ЗАДАНИЕ: Масштабируйте координаты в ответах для строк, начиная со строки с «Select orange 1.23705» и заканчивая строкой с «Action: 284,596». Приведите только эти строки заново, целиком, умножив каждую координату в ответах на 2,3 и округлив до целого (половины округляются вверх).

ИСХОДНЫЕ ДАННЫЕ:
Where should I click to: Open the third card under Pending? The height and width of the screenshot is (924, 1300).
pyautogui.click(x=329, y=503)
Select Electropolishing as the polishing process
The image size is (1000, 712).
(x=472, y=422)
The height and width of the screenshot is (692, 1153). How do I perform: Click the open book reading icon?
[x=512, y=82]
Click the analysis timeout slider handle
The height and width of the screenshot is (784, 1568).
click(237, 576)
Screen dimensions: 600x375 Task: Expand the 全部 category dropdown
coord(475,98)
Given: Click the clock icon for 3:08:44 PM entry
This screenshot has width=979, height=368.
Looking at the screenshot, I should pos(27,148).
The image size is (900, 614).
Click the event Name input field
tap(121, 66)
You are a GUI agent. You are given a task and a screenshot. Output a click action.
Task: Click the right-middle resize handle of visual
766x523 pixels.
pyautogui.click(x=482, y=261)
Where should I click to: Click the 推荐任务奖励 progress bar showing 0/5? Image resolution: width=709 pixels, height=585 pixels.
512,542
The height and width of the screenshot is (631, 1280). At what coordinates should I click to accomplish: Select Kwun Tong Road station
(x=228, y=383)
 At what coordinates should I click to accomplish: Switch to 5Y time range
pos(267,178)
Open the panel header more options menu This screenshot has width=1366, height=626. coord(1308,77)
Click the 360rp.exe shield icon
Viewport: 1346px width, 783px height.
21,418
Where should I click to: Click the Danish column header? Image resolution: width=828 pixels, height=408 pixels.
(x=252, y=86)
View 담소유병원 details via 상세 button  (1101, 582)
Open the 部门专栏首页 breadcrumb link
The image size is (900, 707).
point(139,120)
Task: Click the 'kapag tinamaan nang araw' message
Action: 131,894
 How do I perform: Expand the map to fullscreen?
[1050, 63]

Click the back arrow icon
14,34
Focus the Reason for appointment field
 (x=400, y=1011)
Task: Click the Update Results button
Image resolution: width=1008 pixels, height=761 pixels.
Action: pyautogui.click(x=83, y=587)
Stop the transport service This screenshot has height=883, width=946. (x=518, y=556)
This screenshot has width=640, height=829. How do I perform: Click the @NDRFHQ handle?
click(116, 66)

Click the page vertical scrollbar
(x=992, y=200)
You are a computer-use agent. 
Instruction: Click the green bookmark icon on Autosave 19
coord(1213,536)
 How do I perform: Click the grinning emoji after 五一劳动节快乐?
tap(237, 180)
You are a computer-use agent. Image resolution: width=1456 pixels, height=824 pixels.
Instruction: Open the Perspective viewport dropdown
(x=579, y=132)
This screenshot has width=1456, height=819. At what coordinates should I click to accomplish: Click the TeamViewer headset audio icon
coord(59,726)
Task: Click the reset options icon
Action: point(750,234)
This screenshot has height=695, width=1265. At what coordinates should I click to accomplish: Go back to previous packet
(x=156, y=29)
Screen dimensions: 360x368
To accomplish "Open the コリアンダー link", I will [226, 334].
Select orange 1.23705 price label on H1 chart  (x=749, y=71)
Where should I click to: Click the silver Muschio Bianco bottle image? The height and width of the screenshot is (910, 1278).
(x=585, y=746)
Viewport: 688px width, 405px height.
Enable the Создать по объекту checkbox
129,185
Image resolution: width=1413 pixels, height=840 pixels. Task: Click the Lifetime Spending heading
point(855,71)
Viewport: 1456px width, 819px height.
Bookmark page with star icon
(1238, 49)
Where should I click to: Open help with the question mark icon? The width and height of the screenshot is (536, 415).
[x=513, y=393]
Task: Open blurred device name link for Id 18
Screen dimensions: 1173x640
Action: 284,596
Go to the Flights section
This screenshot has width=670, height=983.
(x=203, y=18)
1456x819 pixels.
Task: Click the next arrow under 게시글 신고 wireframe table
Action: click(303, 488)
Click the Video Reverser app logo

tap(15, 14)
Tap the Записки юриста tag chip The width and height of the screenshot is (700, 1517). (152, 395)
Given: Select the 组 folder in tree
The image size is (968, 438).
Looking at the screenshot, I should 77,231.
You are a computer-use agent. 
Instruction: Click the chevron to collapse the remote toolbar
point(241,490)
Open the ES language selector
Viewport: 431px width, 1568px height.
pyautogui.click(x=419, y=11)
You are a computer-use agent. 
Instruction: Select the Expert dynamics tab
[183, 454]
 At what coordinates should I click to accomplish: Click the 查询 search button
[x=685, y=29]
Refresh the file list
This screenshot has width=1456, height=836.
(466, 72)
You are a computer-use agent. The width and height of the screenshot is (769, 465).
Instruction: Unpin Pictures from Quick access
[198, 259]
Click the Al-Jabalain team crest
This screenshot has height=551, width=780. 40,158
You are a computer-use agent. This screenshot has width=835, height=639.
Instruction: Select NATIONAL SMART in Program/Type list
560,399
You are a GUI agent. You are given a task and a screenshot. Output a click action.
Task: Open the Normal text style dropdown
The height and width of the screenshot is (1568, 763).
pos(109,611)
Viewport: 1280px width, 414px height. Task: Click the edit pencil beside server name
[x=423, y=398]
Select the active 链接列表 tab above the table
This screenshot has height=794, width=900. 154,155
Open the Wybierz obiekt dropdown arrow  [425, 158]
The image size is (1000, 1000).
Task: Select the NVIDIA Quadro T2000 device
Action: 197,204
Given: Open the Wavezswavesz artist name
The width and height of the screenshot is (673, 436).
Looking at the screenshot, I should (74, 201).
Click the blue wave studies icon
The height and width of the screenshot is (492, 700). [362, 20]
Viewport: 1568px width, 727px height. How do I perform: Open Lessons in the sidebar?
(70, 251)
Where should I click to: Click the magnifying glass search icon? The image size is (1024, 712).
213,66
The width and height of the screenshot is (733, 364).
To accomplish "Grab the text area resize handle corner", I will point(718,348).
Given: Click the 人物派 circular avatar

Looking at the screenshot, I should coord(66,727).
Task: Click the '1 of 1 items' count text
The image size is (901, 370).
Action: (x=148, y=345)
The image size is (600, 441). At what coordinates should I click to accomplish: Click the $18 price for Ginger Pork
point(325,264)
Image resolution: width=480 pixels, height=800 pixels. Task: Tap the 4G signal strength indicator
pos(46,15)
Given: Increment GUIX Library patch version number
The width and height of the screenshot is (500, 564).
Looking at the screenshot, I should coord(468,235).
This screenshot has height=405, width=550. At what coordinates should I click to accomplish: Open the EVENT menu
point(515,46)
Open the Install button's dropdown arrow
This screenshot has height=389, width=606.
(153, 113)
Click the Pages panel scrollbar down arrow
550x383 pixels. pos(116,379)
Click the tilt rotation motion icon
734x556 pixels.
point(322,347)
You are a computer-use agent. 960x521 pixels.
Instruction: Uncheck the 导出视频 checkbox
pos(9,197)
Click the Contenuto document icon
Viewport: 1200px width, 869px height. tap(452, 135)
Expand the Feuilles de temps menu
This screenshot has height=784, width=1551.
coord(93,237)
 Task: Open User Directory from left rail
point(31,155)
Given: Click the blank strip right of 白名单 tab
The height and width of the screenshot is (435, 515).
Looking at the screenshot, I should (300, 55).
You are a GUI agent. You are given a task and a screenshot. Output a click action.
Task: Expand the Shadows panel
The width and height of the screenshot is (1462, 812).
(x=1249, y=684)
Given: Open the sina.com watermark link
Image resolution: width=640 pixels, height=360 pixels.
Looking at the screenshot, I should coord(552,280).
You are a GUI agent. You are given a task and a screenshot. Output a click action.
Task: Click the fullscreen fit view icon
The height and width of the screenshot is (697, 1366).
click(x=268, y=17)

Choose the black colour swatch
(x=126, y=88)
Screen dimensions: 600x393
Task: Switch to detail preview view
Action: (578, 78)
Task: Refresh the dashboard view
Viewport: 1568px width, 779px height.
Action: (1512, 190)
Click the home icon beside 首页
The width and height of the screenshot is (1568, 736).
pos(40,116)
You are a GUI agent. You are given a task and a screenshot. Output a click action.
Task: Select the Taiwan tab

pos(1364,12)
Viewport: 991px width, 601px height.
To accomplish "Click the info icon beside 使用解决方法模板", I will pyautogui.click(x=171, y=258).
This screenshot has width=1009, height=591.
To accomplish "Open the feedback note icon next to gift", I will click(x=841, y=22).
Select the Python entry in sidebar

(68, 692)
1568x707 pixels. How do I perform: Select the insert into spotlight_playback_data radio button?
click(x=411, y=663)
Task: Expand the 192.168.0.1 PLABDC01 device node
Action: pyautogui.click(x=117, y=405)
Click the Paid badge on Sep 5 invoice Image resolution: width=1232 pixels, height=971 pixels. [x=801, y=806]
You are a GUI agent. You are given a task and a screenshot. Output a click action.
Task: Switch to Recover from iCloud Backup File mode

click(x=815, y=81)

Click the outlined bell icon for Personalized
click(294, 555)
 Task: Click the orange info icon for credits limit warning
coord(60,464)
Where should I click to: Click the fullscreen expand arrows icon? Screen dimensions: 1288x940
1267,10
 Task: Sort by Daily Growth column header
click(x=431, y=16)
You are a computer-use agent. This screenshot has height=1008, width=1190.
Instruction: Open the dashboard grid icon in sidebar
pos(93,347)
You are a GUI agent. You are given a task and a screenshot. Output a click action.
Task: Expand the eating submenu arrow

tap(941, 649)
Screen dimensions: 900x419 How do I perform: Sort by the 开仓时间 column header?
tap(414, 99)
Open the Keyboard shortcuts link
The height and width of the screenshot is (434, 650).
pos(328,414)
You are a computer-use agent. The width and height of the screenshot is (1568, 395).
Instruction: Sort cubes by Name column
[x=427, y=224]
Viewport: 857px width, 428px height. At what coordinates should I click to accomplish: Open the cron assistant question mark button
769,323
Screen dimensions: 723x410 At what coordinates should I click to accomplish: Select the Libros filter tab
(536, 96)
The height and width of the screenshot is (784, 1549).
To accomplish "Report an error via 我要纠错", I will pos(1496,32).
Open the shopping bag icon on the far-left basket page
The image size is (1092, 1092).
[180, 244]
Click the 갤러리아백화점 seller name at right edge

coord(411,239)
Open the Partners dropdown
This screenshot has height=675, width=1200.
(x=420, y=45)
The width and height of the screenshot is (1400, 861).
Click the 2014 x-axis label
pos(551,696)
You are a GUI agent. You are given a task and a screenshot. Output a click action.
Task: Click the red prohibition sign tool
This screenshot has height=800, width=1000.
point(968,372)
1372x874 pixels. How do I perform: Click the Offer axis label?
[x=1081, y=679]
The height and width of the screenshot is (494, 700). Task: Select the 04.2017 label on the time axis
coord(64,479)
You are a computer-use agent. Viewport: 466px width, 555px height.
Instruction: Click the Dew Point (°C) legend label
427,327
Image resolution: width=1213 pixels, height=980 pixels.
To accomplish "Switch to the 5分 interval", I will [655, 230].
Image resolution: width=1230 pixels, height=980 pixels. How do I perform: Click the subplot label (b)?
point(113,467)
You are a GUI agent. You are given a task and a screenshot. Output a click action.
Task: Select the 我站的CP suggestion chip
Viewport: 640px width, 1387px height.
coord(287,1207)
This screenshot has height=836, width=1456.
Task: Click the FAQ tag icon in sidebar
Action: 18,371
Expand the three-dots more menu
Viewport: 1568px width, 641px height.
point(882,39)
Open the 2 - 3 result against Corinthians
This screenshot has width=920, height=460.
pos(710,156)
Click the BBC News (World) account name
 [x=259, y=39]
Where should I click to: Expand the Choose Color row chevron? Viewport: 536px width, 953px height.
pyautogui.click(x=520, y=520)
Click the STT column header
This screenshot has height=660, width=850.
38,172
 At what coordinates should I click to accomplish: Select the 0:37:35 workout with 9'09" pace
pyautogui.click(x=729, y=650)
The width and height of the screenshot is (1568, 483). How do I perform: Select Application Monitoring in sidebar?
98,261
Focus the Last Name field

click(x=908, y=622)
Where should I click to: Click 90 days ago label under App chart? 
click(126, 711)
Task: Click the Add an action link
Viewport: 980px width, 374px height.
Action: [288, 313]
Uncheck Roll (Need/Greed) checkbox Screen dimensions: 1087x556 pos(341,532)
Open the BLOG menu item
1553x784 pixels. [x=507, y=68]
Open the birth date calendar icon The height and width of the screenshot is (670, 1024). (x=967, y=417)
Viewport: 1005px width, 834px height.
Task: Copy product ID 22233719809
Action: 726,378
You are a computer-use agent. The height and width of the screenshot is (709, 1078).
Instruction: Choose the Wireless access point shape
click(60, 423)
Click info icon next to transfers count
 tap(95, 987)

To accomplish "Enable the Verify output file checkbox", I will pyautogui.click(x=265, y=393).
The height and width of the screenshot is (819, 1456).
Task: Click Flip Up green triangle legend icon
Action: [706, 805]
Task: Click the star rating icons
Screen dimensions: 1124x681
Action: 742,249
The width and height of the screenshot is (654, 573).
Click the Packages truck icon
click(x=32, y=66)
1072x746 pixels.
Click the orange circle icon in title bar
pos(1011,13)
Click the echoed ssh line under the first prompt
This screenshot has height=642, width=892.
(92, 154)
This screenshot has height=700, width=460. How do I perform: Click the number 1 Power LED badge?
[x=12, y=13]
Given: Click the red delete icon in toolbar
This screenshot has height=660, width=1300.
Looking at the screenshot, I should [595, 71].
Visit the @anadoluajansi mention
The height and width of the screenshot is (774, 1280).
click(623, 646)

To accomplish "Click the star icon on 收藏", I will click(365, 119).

ОТВЕТ:
Select orange 1.23705 price label on H1 chart  (x=1723, y=163)
Where should I click to: Click the silver Muschio Bianco bottle image? The height and width of the screenshot is (910, 1278).
(x=1346, y=1716)
Viewport: 688px width, 405px height.
Enable the Создать по объекту checkbox
297,426
Image resolution: width=1413 pixels, height=840 pixels. Task: Click the Lifetime Spending heading
point(1967,163)
Viewport: 1456px width, 819px height.
Bookmark page with star icon
(2847, 113)
Where should I click to: Open help with the question mark icon? The width and height of the screenshot is (536, 415).
[x=1180, y=904]
Task: Open blurred device name link for Id 18
Screen dimensions: 1173x640
Action: 653,1371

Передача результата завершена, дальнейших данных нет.